Un homme, très imbu de lui-même, fit recouvrir de miroirs tous les murs et le plafond de sa plus belle chambre.
Souvent, il s'enfermait là, contemplait son image, s'admirait en détail, dessus, dessous, devant, derrière. Il s'en trouvait tout ragaillardi, prêt à affronter le monde.
Un matin, il quitta la pièce sans refermer la porte. Son chien y pénétra.
Voyant d'autres chiens, il les renifla. Comme ils le reniflaient, il grogna. Comme ils grognaient, il les menaça. Comme ils menaçaient, il aboya et se rua sur eux. Ce fut un combat terrible : les batailles contre soi-même sont les plus féroces qui soient !
Le chien mourut, exténué.
Un ascète passa par-là, tandis que le maître du chien, désolé, faisait murer la porte de la pièce aux miroirs.

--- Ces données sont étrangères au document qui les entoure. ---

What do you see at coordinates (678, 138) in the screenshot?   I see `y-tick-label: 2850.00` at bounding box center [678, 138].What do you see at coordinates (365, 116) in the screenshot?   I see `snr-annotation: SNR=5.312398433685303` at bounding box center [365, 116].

- Ce lieu peut beaucoup vous apprendre, laissez-le ouvert.
- Que voulez-vous dire ?
- Le monde est aussi neutre que vos miroirs. Selon que nous sommes admiratifs ou anxieux, il nous renvoie ce que nous lui donnons. Soyez heureux, le monde l'est. Soyez inquiet, il l'est aussi.

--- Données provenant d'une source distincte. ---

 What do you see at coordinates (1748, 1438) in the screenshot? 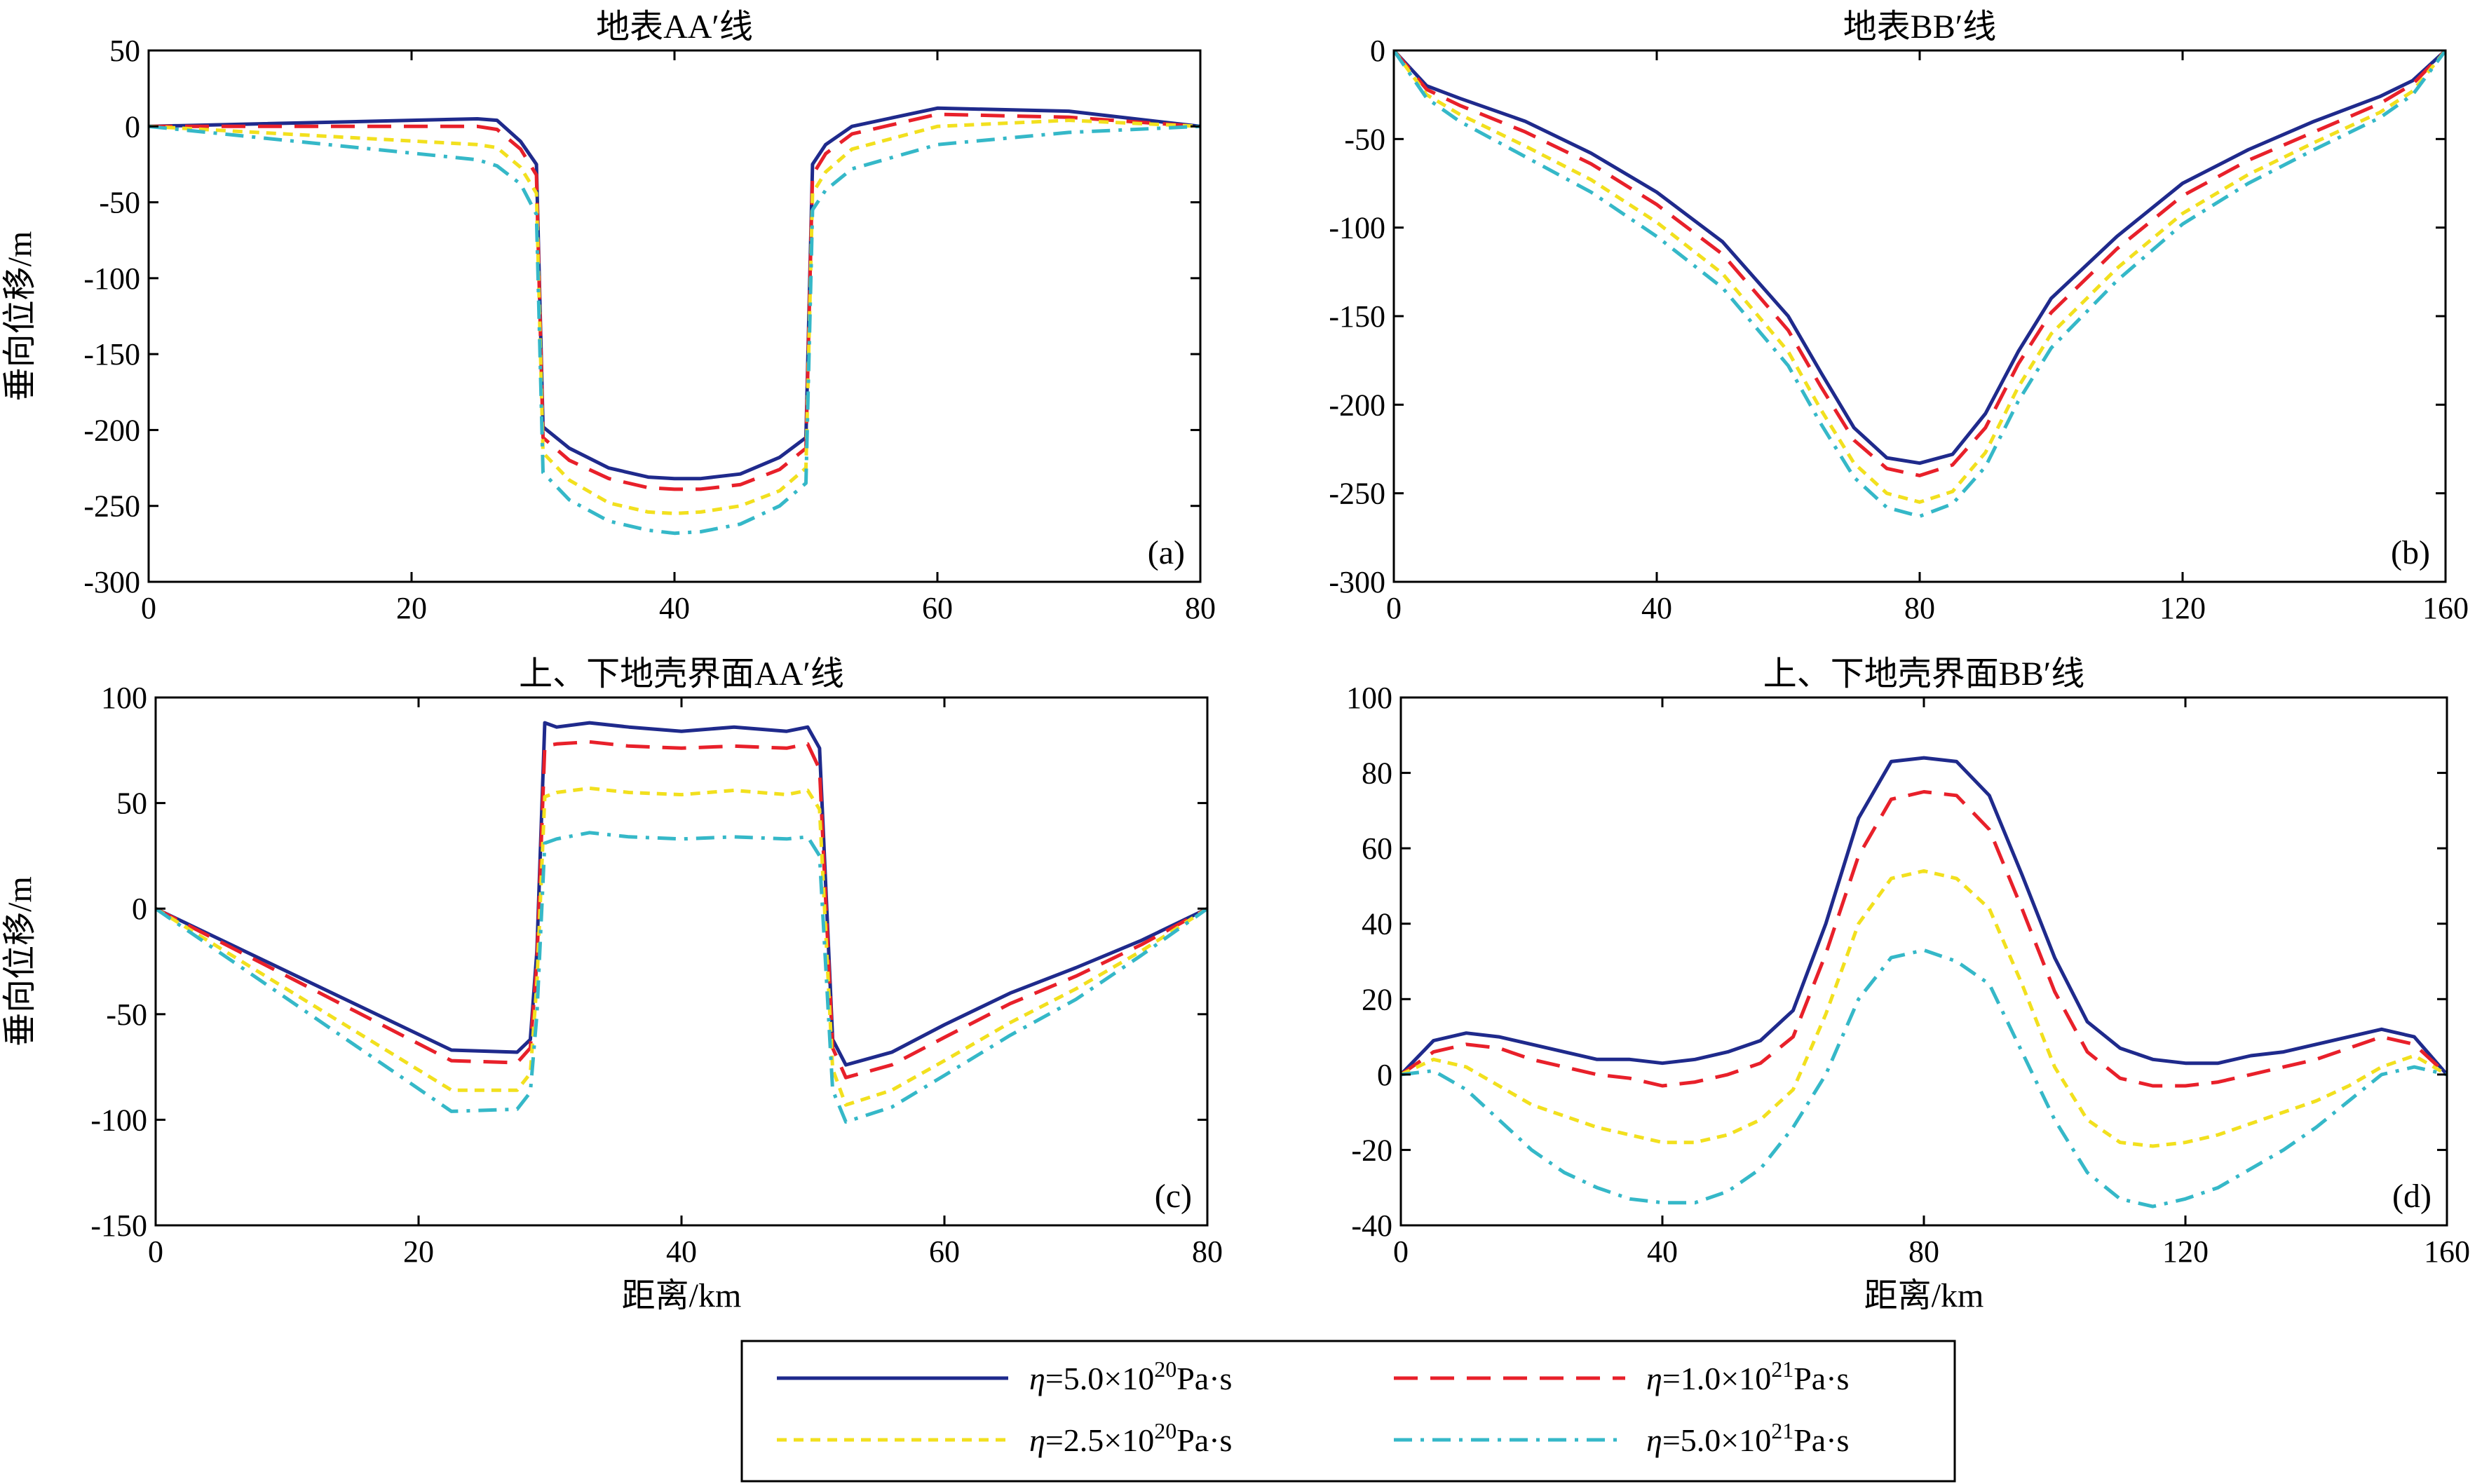
I see `legend-label: η=5.0×1021Pa·s` at bounding box center [1748, 1438].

Nous y combattons sans cesse nos reflets et nous mourons dans l'affrontement. Que ces miroirs vous aident à comprendre ceci : dans chaque être et chaque instant, nous ne voyons ni les gens, ni le monde, mais notre seule image. Voyez cela, et toute peur, tout refus, tout combat vous abandonneront.